Sales are surging as the European Central Bank’s unprecedented stimulus keeps the region’s borrowing costs near record lows — even amid a rout that’s erased $433 billion of value from global bonds in less than a month. Asset manager Blackstone Group sold euro debt for the first time on Tuesday, U.S. Scotch tape maker 3M Co. is issuing in the currency on Wednesday and Australian toll-road operator Transurban Group is among those in the pipeline.

“Although it’s more expensive than a few weeks ago after this violent move, from an historical perspective if a company can lock in long-term financing at these levels, it’s still doing well,” said Mitch Reznick, co-head of credit at Hermes Investment Management, which oversees $44.5 billion.

Average yields on investment-grade bonds in euros rose to 1.14 percent from a record low of 0.85 percent on March 10, according to Bank of America Merrill Lynch index data. That’s down from 1.62 percent a year ago and compares with 3.14 percent for similar securities in dollars, the data show.

The surging issuance is being led by borrowers based in the U.S., where the Federal Reserve is talking about raising interest rates for the first time since 2006. American issuers have sold 26 billion euros of bonds in 2015 and now represent 12 percent of Bank of America’s euro non-financial index, up from 7 percent a year ago.

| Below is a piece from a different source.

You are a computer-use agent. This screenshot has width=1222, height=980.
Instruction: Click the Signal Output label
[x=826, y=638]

Blackstone, the largest manager of alternative assets such as private equity and real estate, sold 300 million euros of bonds on Tuesday. U.S. audio equipment maker Harman International Industries Inc. and U.S. drugmaker Eli Lilly & Co. are also planning to sell bonds in euros for the first time.


Perfect Storm

“We like issuing in the euro market because it offers us a hedge against the translation of foreign earnings, exposes us to a broader set of investors, and lately has offered an attractive coupon differential versus the U.S.,” Keith Woodward, senior vice president and treasurer at General Mills Inc. said by e-mail on Tuesday. The maker of Cheerios, Bisquick and Yoplait, last month sold 900 million euros of notes.

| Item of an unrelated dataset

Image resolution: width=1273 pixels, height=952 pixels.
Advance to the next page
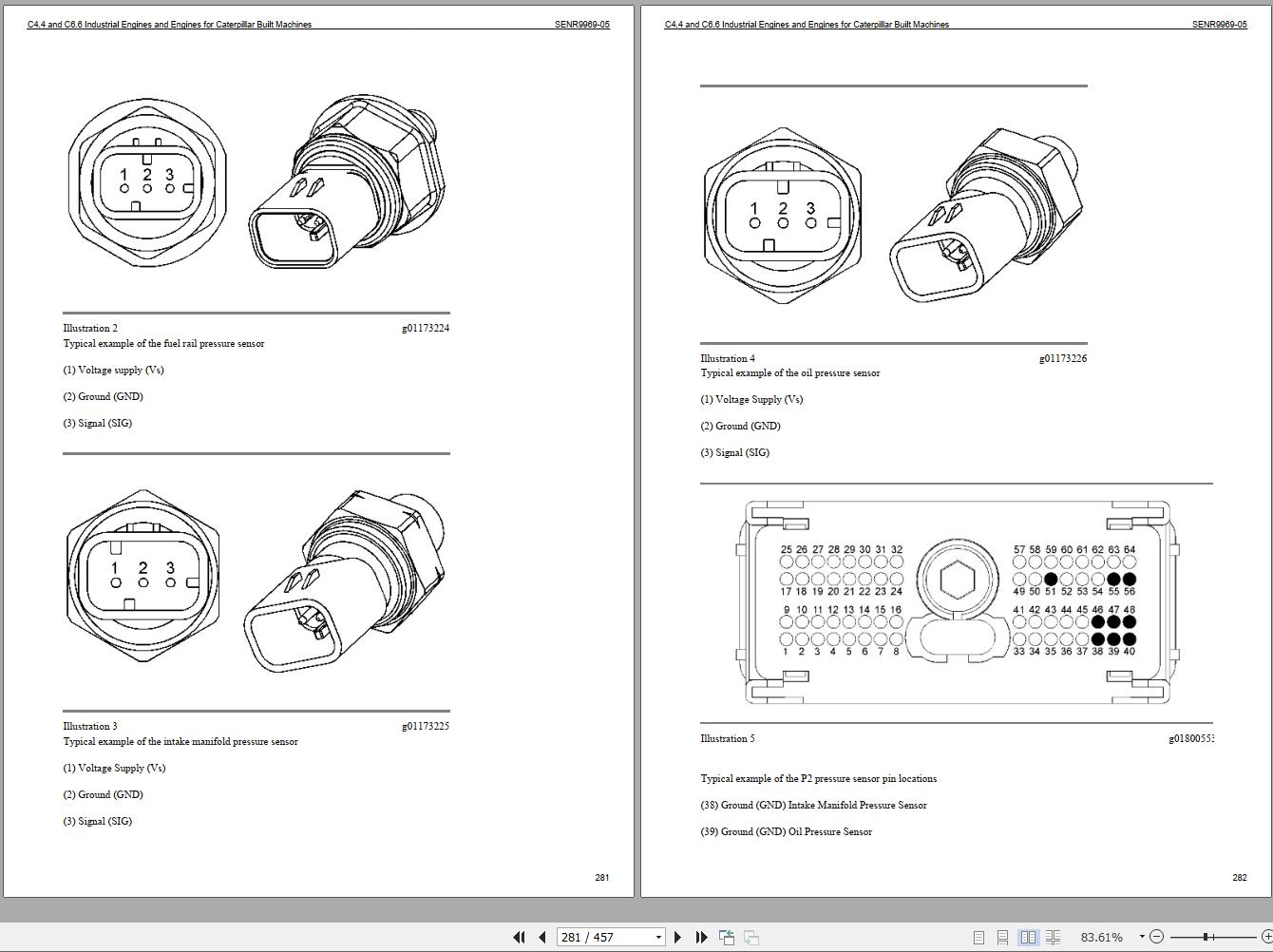(x=677, y=937)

Borrowers from Asia to South America are getting in on the act, too. APA Group, Australia’s largest gas pipeline owner, sold euro bonds for the first time in March to partly fund its purchase of a pipeline from BG Group Plc for about $5 billion.

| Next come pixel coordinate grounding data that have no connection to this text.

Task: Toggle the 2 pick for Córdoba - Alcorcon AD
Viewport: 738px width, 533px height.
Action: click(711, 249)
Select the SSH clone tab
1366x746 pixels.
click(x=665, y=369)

“It was a perfect storm,” Peter Fredricson, APA’s chief financial officer, said in a telephone interview. “We needed funding for the acquisition, European investors are starting to have more interest in Aussie issuers, and pricing in euros looked very compelling.”

Borrowing costs also are cheaper for speculative-grade borrowers in Europe, where average yields of 4.04 percent compare with 6.13 percent in the U.S., Bank of America Merrill Lynch Index data show. Yields in euros reached an eight-month low of 3.55 percent in February.

“The cost savings is substantial,” said Kurt Ogden, vice president of investor relations and finance at Huntsman Corp., which sold 300 million euros of notes in March. “We will save approximately $11 million annually in lower interest expense.”

Corporate bond issuance of 199.5 billion euros this year is up 2.5 percent over the same period in 2014, according to data compiled by Bloomberg. In the U.S., $704.1 billion of company securities have been sold, up 9 percent.

The boom in issuance is set to continue, according to Marco Baldini, the London-based head of European corporate and sovereign, supranational and agency syndicate at Barclays Plc, the biggest arranger of the bonds from companies domiciled outside the euro-area.

“There are many more companies that could be attracted by low interest rates in euros and they haven’t shown their hand yet,” he said. “Everyone wants to talk about issuing in euros.”